Many times confession is thought of as a hard, begrudging process. It is not comfortable to express personal flaws to another person because it often leaves you feeling shameful. When you confess wrongs, judgment arises, you get treated differently, and your status level lowers. This mindset transfers to how we relate to God. We mess up and are ashamed to tell God how we have fallen. Even though He already knows our faults, we get choked up expressing our sins to Him. Thoughts begin to spring up in our minds: “God will judge me.” “God thinks less of me.” “I am no longer precious in His sight.” These are lies from Satan because the reaction of God is the opposite. Once we confess our sins, He is ready to forgive. It is our sins that separate us from Him; but when we confess those sins, there is no longer a gulf between us and God. When we confess He comes closer to us. He tightly wraps us in His arms of love. We remove ourselves from God’s embrace when we seek to follow selfish desires and yield to temptation. God is still there waiting for us to come back, but because we are in the darkness of sin, we no longer feel the light of His love, leading us to think God has forsaken us. 

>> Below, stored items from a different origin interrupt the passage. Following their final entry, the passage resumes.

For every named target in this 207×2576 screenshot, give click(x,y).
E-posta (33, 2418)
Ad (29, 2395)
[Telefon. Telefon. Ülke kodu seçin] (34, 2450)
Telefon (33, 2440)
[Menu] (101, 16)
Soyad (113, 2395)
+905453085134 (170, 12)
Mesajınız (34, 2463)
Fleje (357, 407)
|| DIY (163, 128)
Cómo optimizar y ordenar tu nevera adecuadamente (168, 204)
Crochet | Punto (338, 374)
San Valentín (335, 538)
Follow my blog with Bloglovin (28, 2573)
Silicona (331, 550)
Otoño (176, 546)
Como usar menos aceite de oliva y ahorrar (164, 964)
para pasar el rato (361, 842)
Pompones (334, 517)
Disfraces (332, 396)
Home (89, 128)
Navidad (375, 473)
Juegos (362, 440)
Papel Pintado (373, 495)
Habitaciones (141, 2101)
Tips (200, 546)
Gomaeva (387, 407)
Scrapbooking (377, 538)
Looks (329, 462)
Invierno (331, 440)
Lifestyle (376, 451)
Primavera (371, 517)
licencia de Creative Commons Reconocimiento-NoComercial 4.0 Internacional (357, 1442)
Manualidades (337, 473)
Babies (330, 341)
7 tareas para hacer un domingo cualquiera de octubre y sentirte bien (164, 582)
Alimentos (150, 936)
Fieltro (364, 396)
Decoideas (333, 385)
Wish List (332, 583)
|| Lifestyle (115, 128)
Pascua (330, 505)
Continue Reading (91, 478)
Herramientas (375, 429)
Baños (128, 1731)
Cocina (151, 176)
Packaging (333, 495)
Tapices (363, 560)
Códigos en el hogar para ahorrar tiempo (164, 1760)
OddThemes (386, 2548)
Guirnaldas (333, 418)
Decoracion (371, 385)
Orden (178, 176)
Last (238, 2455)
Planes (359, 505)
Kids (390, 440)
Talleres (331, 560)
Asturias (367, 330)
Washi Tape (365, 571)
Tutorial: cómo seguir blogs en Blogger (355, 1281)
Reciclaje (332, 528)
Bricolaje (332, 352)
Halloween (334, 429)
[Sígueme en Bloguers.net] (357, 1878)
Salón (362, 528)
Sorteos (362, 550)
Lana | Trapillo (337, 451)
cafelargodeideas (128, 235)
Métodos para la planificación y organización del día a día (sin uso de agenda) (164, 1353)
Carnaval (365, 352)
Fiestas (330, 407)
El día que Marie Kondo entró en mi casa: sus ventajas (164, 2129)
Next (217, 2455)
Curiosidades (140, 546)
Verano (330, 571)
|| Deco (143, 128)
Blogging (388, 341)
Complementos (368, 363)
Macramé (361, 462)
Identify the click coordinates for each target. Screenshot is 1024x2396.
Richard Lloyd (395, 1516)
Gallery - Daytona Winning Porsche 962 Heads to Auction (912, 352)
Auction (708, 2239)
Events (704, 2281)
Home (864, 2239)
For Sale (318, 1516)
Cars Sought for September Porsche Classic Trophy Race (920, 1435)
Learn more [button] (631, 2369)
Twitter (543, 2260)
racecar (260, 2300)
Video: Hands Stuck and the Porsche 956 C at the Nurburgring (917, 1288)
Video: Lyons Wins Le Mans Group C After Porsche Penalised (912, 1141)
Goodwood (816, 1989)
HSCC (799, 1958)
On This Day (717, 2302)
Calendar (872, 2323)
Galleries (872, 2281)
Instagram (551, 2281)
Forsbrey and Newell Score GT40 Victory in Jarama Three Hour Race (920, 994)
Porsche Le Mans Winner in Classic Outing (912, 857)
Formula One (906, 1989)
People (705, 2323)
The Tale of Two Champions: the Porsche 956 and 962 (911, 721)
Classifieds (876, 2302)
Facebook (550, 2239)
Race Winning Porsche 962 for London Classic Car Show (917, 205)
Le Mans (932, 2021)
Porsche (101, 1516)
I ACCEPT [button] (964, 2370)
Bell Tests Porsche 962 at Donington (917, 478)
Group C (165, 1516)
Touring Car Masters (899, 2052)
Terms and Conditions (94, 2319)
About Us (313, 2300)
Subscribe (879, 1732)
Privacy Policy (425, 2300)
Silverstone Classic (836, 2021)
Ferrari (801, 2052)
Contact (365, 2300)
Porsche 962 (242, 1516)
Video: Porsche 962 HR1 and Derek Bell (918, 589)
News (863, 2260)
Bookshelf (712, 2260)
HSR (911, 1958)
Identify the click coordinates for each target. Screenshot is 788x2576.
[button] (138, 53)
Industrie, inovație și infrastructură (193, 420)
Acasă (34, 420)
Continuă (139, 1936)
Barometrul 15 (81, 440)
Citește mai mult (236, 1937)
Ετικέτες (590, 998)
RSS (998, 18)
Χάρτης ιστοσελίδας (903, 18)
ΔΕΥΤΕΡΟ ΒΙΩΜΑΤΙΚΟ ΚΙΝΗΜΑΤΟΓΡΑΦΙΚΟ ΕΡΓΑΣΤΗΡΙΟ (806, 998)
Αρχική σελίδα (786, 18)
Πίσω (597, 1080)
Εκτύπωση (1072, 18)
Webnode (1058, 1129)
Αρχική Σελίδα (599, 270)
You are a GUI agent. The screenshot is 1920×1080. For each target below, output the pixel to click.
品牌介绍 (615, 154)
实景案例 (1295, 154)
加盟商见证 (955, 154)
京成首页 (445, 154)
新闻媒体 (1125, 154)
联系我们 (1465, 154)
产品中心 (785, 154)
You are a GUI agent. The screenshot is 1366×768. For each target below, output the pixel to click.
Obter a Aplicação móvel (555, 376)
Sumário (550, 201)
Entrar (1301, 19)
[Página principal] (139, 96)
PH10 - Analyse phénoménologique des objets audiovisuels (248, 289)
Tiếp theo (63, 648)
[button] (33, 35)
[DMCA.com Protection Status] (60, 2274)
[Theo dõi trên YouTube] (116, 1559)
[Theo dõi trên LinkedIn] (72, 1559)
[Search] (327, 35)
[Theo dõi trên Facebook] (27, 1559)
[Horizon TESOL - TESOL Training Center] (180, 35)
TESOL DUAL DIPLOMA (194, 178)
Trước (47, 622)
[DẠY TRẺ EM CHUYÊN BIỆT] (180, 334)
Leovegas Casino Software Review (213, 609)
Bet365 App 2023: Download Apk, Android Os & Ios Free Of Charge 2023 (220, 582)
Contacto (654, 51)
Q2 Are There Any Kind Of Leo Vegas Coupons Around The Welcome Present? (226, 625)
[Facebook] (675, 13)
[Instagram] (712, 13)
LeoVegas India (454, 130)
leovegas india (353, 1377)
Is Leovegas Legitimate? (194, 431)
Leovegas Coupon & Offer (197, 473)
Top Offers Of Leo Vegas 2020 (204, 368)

One of the reasons why I think it is hard to confess to God is because we think God behaves the way humans do. When we love others—caring for their needs before our own—and then the person we are giving our love to hurts or rejects us, our initial character response is not to care for them in the same way once they have treated us wrongly. The person becomes out of sight and out of mind. The love that was once there has ceased in our hearts. The person would have to do something that benefits us before we welcome them back in. This is why we think God wants something grand of us so we can be welcomed back into His graces. 

God responds to our faults in such a different way. He is like the father of the prodigal son, checking every day to see if his child will come home. The expectant day arrives when the father goes to look out for any sign of his son, and to his reward, he sees him afar off. The father runs with open arms to greet his son. The prodigal son, filled with sorrow and shame knows he doesn’t deserve to be in the position of a son and is willing to become a servant. But the father’s love is even poured out more because his child that was lost is now back home. 

At one point in each of our lives, we have been like the prodigal son. There comes a point where the temporary joys of our human desires lead us to a miserable place, where we end up eating pigs food. Our despair leads us to repent of our wrongs and want to go back to our Heavenly Father. Repentance causes us to take a U-turn, confession is leaving that path behind us, acknowledging that we have done wrong but now we are going back to our Father. God awaits us every day to see if we will come back to him. We are instructed to leave our baggage at His feet, admit our wrongs, and fully surrender to Him. 

For us to experience the healing balm of confession, we must first love the way God loves. In the relationships you have today, ask God to give you a heart to love the other person even when it’s hard. In addition to that, make your relationships an open space to be real with one another, start to express your faults when they come and build one another up. When I began to open up to my parents, mentors, or inner circle of friends, I felt God’s love expressed through them. When I offended them, instead of letting the awkward tension hang between us, I asked for forgiveness and confessed my wrongs. They forgave me, and when they wronged me I forgave them. My relationships began to be stronger because it allowed them to be fully known and fully loved. In the Lord’s prayer, Jesus said, “And forgive us our sins, For we also forgive everyone who is indebted to us…” (Luke 6:4). When we begin to forgive others the way God does—not holding any grudges, but loving the person even more than before they wronged us—we can be sure God does the same for us. “When we confess our sins, God is faithful and just to forgive us of all our unrighteousness,” (1 John 1:9). My challenge for you: Do the same.